La loi séparatisme tape à côté
Deux sénatrices ont tiré un bilan de la loi du 24 août 2021 confortant le respect des principes de la République. Les résultats en matière de contrôle des collectivités, des associations et des cultes sont mitigés. Plusieurs dispositifs ont bousculé des pratiques qui ne posaient pas de problème, sans apporter de réponse pour celles qui en posaient. Tout reste donc à faire.
Le rapport
La loi confortant le respect des principes de la République était riche, avec des axes très disparates. Pour leur mission d’information, les sénatrices Jacqueline Eustache-Brinio (LR) et Dominique Vérien (Union centriste) se sont concentrées sur les articles de la loi traitant des collectivités, des associations et des cultes.
Promu par loi, le réseau des référents laïcité se construit progressivement : au niveau étatique 17 000 ont été nommés, dont 14 000 au ministère de l’Éducation nationale. Mais l’appropriation est plus laborieuse concernant les collectivités locales.
La loi a créé un « déféré laïcité » dans les mains des préfets pour contester l’acte d’une collectivité locale jugé contraire à la laïcité. Il a connu très peu d’usage. Mis en œuvre avec succès à Grenoble contre l’arrêté Burkini, les sénatrices rapportent que le préfet de la Seine-Saint-Denis a perdu concernant un déféré pour s’opposer à la cession d’un terrain communal à une association cultuelle à un prix jugé trop faible.
La loi de 2021 avait innové en créant un délit de séparatisme, visant à faciliter le travail des agents en cas de pression des usagers. Mais l’outil est très peu utilisé et « largement théorique ». La Direction générale de l’administration et de la fonction publique a notamment attribué cet échec à la rédaction jugée trop restrictive du dispositif. Les sénatrices appellent à revoir l’écriture du délit.
Peu d’application du contrat d’engagement républicain
Le contrat d’engagement républicain est un dispositif phare de la loi séparatisme. Il permet aux préfets de retirer une subvention en cas de non-respect par l’association des éléments de ce contrat.

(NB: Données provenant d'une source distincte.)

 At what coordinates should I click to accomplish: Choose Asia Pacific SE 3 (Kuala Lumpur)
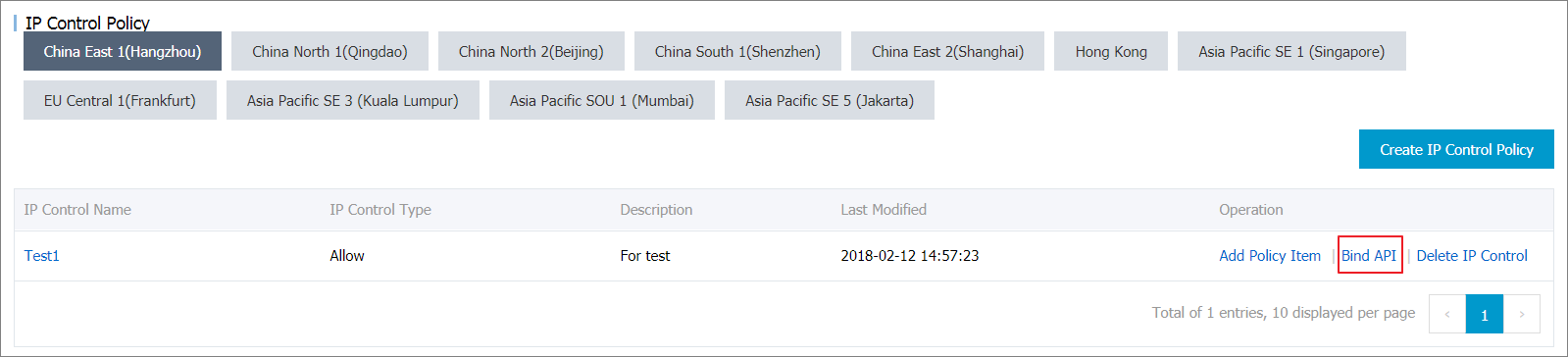coord(353,100)
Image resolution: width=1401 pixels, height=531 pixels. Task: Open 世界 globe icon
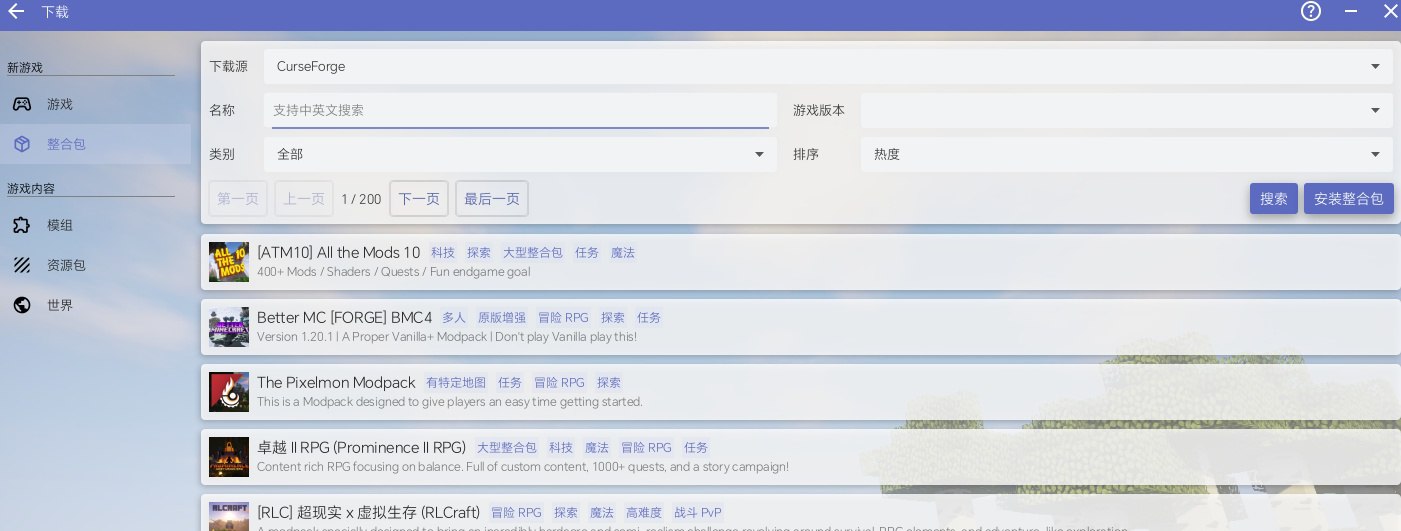pos(21,305)
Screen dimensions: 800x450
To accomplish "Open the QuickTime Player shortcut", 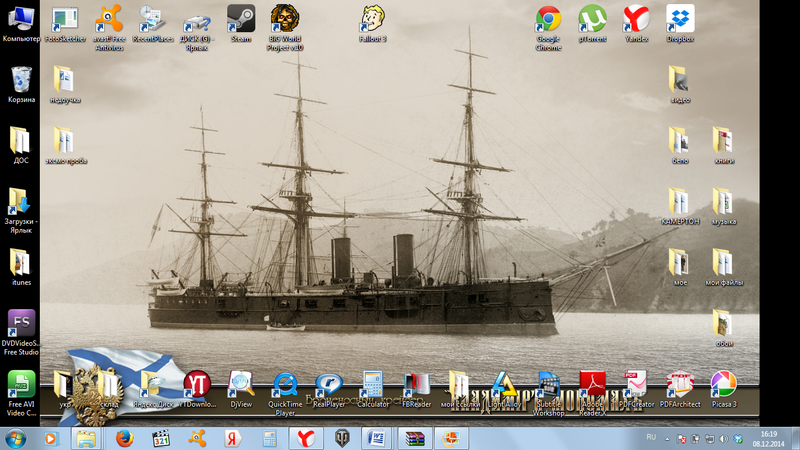I will point(285,394).
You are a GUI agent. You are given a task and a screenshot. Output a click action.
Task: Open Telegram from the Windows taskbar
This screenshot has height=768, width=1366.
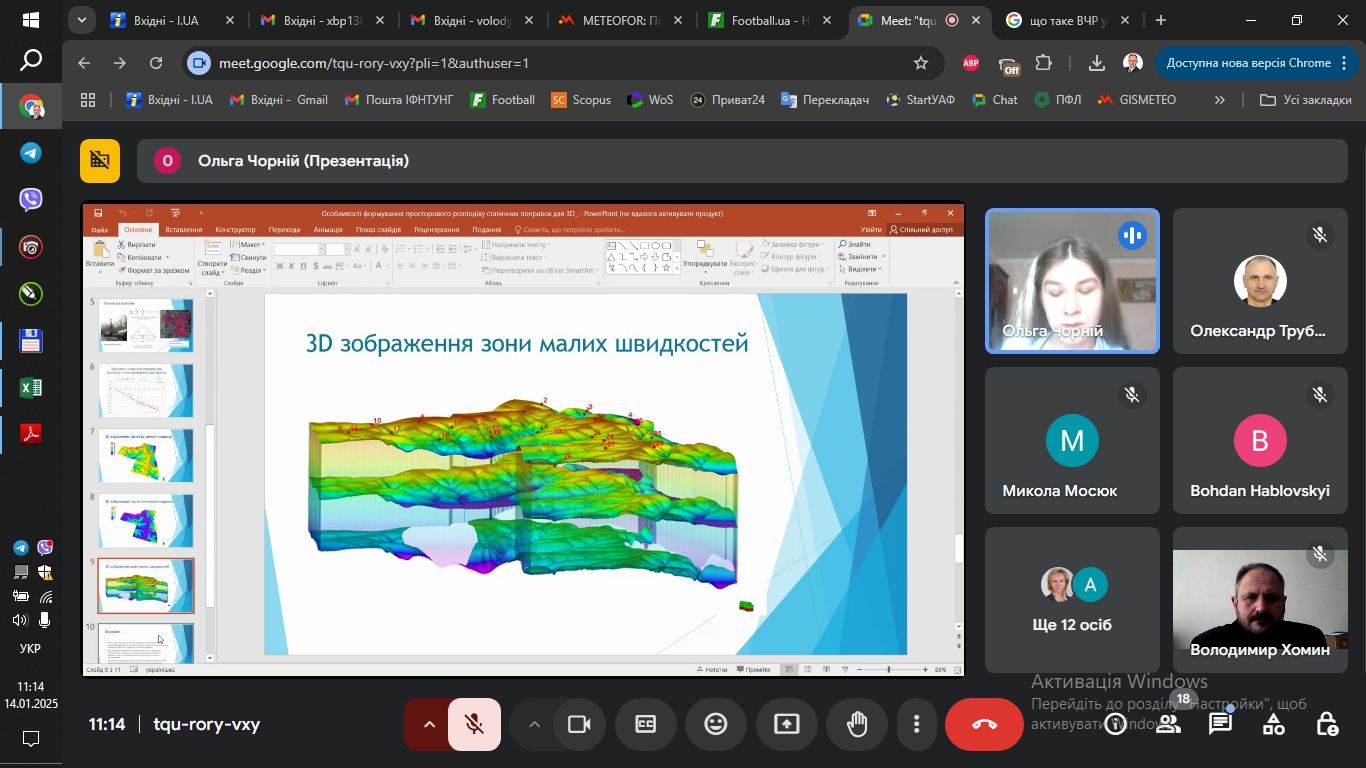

Mais, pour les sénatrices, la mise en œuvre du contrat d’engagement républicain « demande d’abord une forte volonté politique » et son application est aujourd’hui largement dépendante du volontarisme du préfet. Alors que près de 60 % des associations perçoivent des subventions publiques, seuls quatre cas de refus ou de retrait de subventions ont été portés à la connaissance des rapporteures. « L’analyse du profil des associations s’étant vues refuser une subvention révèle une faible efficacité dans le champ de la lutte contre le séparatisme ». Il s’agit en effet davantage d’associations « militantes » que « séparatistes », ces dernières recevant rarement des subventions.
La loi avait également élargi les critères de dissolutions administratives des associations. Ces modifications ont accompagné l’augmentation des dissolutions décidées par le ministère de l’Intérieur depuis une dizaine d’année. Pour les sénatrices, le dispositif gagnerait à être complété. Elles proposent que la loi consacre la jurisprudence Soulèvements de la terre, qui définit la « provocation » justifiant une dissolution. Elles proposent également l’instauration d’une procédure ad hoc de dévolution des biens des associations ayant fait l’objet d’une dissolution.
Dans le champ associatif, le bilan de la loi est donc « maigre », la loi ayant même dégradé les relations avec le secteur associatif. Pour les sénatrices, « les nouvelles obligations pèsent finalement quasi-exclusivement sur des structures irréprochables sur le plan des principes de la République ». Les acteurs du monde associatif ont « unanimement fait part d’un malaise face à une législation perçue, à tort mais de façon compréhensible, comme un signe de défiance à leur encontre ».
Les lourdeurs du nouveau régime des cultes
La loi visait à pousser les associations cultuelles à adopter le statut de loi de 1905, tout en renforçant leur contrôle. Là aussi, « la nouvelle procédure de déclaration préalable a essentiellement conforté le sentiment de défiance des cultes, cette impression étant même partagée désormais par ceux qui étaient les plus engagés dans l’élaboration de la loi ».
Les préfectures ont géré les dossiers de façon très disparates, certaines allant jusqu’à faire convoquer les ministres des cultes par la police. Certaines nouvelles obligations sont très contraignantes et la charge administrative s’est révélée « particulièrement pesante ». Tant la Fédération protestante de France que le Grand rabbin ont fait part de difficultés techniques et juridiques persistantes.
Le bilan est toutefois plus positif concernant l’obligation de déclaration des financements étrangers. Tracfin a noté une nette diminution de ces flux de financements (- 30 %). La fermeture temporaire des lieux de culte, permise par la loi SILT puis la loi séparatisme, a déjà fonctionné à dix-huit reprises.